# [Chron] Rockets, Morey forced to hurry up and wait



## Cornholio (Feb 13, 2005)

Jonathan Feigen said:


> With deals going down all around him, and especially with the other Western Conference playoff teams now that the Hornets have made their first roster move of the off-season, the question seemed pretty obvious and easy.
> 
> Would you be disappointed if you go into training camp with the roster as it is?
> 
> ...





> *When Andersen and rookies Jermaine Taylor and Chase Budinger sign, the Rockets will have 16 players under contract.* While the Spurs and Mavericks have loaded up on free agent role players, the Rockets have been quiet.


http://blogs.chron.com/nba/2009/07/rockets_morey_forced_to_hurry.html


----------



## Dean the Master (Feb 19, 2006)

I don't think they would sign Taylor to be honest.
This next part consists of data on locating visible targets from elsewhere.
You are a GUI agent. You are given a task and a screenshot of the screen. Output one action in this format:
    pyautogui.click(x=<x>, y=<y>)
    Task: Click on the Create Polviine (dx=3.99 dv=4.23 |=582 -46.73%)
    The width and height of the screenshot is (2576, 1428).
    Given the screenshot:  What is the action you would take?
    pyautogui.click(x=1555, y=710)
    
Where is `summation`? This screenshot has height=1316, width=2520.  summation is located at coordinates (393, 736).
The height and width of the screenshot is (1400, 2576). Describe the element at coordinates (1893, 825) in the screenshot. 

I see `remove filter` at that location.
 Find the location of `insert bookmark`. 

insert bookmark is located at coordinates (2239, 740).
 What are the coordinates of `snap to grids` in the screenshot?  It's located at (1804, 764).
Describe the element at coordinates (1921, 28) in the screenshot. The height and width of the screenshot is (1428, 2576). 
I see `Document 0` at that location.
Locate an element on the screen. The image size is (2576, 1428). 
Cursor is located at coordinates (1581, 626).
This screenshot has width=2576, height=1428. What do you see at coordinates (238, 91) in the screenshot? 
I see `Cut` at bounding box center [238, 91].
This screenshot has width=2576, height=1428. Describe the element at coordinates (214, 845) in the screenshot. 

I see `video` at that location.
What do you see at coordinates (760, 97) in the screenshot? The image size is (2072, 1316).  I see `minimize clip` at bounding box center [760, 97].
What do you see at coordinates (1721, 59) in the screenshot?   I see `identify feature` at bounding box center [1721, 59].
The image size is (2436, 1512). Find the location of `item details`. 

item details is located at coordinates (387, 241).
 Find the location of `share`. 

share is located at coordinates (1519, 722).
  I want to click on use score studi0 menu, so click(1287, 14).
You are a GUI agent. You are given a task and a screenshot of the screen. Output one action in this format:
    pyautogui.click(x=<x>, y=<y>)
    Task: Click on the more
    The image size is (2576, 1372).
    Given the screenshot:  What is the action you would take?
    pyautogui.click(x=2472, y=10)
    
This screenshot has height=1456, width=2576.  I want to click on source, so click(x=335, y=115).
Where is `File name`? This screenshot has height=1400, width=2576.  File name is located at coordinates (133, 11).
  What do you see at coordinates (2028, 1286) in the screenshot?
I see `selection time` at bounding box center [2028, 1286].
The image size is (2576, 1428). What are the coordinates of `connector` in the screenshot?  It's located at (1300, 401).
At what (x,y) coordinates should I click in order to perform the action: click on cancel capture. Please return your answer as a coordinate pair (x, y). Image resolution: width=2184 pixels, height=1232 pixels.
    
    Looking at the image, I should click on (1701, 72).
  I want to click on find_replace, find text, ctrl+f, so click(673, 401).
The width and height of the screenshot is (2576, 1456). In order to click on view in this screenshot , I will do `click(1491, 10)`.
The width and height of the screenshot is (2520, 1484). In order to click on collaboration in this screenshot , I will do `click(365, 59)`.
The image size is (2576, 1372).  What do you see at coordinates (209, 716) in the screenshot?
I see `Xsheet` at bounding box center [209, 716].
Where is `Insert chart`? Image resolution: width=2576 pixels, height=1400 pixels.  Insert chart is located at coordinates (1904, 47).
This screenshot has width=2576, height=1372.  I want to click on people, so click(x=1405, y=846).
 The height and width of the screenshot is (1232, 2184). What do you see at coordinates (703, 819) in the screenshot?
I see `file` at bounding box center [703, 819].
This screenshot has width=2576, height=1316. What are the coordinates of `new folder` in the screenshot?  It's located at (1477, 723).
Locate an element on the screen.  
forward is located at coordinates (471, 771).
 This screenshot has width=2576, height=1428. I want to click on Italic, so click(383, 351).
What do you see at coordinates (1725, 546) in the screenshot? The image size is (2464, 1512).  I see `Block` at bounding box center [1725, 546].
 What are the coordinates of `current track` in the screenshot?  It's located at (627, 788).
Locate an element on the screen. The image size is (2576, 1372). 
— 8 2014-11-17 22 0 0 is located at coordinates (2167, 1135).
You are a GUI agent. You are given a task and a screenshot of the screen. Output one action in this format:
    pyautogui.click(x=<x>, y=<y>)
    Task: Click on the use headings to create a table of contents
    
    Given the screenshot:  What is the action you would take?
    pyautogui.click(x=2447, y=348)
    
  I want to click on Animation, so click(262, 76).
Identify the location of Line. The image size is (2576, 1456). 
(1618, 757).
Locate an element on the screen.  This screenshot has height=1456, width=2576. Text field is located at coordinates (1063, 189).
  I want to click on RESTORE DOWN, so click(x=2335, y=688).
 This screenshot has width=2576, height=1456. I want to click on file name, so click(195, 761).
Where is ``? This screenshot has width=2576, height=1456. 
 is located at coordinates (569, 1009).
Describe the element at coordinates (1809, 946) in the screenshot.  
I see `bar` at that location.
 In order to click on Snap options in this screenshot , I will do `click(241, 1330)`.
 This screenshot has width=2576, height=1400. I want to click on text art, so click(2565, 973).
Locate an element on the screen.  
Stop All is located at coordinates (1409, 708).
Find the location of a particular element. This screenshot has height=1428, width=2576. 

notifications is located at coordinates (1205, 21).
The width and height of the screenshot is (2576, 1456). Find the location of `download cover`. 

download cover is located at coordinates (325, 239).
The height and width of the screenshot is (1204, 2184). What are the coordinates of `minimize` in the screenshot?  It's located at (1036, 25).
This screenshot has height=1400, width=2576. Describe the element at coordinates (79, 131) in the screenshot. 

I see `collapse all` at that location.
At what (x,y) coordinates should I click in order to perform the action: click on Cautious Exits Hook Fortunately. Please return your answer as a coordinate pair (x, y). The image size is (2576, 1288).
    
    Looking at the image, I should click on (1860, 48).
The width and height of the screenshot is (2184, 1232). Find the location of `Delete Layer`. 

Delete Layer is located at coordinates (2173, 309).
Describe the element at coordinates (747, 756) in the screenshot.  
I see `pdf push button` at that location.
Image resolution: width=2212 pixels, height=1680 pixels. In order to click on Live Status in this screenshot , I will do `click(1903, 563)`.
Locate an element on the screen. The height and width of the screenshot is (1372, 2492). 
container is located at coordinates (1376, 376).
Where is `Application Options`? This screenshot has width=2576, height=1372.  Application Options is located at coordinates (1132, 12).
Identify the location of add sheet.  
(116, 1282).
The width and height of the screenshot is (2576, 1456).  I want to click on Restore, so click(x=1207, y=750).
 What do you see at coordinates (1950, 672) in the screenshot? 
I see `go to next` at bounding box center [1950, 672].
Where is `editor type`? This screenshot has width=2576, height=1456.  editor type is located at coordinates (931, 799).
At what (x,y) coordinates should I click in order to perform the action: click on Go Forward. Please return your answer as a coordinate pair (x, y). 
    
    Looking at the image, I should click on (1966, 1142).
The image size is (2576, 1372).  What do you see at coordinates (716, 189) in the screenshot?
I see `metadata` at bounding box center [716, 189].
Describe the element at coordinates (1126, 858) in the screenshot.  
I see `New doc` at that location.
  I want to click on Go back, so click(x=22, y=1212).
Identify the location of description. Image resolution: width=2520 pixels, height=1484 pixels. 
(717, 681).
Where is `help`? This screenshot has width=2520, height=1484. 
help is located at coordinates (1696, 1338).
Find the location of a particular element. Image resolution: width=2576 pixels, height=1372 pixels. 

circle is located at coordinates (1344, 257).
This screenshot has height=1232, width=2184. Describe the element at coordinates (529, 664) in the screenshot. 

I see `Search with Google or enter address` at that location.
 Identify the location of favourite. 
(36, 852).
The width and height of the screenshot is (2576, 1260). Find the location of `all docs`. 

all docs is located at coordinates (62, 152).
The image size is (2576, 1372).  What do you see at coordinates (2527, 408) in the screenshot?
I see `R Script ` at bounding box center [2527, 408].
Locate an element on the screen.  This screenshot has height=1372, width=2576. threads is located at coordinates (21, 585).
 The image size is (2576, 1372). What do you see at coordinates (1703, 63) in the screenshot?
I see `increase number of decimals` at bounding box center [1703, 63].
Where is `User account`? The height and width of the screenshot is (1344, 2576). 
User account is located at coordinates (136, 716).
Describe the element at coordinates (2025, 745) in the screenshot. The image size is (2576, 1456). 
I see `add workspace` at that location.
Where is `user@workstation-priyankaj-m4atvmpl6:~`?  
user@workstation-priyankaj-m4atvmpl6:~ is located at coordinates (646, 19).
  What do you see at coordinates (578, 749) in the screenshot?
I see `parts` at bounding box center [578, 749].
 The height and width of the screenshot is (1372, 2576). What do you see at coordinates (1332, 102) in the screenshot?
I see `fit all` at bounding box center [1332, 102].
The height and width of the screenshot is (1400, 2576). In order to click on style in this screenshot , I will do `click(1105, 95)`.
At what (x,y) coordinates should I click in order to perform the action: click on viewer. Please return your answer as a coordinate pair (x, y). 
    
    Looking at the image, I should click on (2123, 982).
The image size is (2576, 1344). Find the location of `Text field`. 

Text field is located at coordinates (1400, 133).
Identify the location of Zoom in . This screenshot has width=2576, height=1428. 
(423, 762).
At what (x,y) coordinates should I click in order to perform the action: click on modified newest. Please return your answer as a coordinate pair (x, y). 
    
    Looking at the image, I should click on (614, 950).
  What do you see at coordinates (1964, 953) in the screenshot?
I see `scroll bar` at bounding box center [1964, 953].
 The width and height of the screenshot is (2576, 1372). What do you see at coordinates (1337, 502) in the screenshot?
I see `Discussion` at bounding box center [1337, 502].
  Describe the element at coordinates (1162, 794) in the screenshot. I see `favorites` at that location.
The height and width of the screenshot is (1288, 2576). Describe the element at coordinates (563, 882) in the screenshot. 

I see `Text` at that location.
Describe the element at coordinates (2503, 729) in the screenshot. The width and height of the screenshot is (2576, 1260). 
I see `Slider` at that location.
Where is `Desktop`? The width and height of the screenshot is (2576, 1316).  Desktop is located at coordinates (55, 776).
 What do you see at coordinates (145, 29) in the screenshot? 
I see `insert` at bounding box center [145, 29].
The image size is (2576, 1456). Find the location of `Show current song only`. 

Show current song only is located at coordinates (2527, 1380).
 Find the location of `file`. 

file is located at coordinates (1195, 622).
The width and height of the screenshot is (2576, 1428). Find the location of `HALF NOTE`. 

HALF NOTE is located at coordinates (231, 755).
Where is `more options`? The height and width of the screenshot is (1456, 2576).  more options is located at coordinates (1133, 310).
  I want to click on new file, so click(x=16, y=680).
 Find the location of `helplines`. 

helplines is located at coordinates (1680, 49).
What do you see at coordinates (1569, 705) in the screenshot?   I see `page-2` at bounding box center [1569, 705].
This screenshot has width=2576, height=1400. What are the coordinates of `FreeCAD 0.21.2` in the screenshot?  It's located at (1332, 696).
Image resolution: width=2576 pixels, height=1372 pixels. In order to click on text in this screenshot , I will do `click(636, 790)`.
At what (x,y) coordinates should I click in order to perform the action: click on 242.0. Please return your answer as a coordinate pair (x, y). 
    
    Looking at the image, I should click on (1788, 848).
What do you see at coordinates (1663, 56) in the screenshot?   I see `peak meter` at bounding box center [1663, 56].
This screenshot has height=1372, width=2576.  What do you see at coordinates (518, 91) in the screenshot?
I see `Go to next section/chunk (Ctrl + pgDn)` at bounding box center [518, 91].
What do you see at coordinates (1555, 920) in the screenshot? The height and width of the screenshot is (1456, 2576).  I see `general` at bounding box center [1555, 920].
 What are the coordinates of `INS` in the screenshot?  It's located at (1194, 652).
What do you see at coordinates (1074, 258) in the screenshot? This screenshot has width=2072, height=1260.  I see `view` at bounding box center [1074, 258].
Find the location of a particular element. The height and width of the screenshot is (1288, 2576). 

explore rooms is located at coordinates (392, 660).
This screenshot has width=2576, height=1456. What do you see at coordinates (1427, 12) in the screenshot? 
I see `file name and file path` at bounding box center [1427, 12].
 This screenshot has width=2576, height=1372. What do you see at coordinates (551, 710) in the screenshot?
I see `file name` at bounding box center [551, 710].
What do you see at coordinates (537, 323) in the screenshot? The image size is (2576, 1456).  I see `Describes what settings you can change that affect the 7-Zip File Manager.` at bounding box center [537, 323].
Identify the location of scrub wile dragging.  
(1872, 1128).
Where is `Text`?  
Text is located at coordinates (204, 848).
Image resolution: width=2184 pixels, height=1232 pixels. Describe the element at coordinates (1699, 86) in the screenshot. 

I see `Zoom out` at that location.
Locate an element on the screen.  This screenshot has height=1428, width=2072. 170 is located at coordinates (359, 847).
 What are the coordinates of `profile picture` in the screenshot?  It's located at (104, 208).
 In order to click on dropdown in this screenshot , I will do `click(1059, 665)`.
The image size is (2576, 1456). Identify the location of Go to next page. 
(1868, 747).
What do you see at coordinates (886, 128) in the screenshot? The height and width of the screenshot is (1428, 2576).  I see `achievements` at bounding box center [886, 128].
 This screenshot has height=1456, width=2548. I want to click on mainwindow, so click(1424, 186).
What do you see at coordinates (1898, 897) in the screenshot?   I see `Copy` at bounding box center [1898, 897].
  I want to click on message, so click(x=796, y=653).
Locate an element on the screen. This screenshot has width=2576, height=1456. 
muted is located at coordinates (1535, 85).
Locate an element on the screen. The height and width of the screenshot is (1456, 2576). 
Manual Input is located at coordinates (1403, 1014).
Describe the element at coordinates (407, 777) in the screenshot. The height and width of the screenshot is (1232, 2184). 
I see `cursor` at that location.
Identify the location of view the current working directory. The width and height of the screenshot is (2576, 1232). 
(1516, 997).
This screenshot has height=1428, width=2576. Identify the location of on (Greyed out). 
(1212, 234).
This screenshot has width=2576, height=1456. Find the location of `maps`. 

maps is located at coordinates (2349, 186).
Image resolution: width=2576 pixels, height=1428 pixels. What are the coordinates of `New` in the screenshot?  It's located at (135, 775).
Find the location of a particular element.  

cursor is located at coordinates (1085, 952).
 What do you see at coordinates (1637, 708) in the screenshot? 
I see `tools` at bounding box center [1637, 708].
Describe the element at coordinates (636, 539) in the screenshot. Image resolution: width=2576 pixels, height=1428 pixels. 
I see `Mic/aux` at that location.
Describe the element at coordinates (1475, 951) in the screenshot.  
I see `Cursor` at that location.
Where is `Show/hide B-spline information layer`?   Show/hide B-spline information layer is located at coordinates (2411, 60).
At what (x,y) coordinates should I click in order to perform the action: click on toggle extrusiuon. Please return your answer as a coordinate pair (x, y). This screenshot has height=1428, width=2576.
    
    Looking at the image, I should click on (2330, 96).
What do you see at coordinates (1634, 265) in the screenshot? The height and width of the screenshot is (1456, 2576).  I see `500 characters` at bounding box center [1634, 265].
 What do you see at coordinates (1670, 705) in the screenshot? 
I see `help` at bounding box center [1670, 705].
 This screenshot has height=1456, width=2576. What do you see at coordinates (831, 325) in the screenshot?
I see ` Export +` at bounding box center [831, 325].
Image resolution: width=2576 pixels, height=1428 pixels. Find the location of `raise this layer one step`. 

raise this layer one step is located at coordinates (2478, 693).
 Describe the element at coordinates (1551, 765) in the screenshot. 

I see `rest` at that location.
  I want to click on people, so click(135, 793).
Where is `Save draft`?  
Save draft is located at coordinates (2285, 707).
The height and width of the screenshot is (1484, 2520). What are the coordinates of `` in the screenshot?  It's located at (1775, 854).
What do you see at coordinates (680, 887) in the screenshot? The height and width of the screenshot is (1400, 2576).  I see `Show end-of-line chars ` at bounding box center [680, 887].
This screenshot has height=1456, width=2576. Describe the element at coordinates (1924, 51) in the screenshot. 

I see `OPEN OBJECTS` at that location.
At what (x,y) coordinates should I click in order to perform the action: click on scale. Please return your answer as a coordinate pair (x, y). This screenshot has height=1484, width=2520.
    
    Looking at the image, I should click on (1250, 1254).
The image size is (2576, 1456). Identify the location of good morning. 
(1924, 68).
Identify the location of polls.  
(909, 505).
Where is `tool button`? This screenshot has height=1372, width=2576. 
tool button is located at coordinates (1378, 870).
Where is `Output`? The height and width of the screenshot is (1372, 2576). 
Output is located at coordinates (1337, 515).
I also think they might cut James White and waive Cook. I remember Morey said he wanted to keep the roster at 14 so it's more flexible for the future trades.


----------



## Cornholio (Feb 13, 2005)

Dean the Master said:


> I don't think they would sign Taylor to be honest. I also think they might cut James White and waive Cook. *I remember Morey said he wanted to keep the roster at 14 so it's more flexible for the future trades.*


He said that the last offseason, when everyone was relatively healthy. We can't do the same this season. We would only have 12 active players, since Yao and T-Mac are already out.


----------



## mtlk (Apr 25, 2005)

Morey needs to make a move now.


----------



## Spaceman Spiff (Aug 2, 2006)

mtlk said:


> Morey needs to make a move now.


Unfortunately there aren't any moves to make. If guys like Dalembert and Chandler wasn't getting triple their worth it would be easy.


----------



## mtlk (Apr 25, 2005)

Spaceman Spiff said:


> Unfortunately there aren't any moves to make. If guys like Dalembert and Chandler wasn't getting triple their worth it would be easy.


I think Morey will make another move before camp begins,because we have many tradeable assets right now.


----------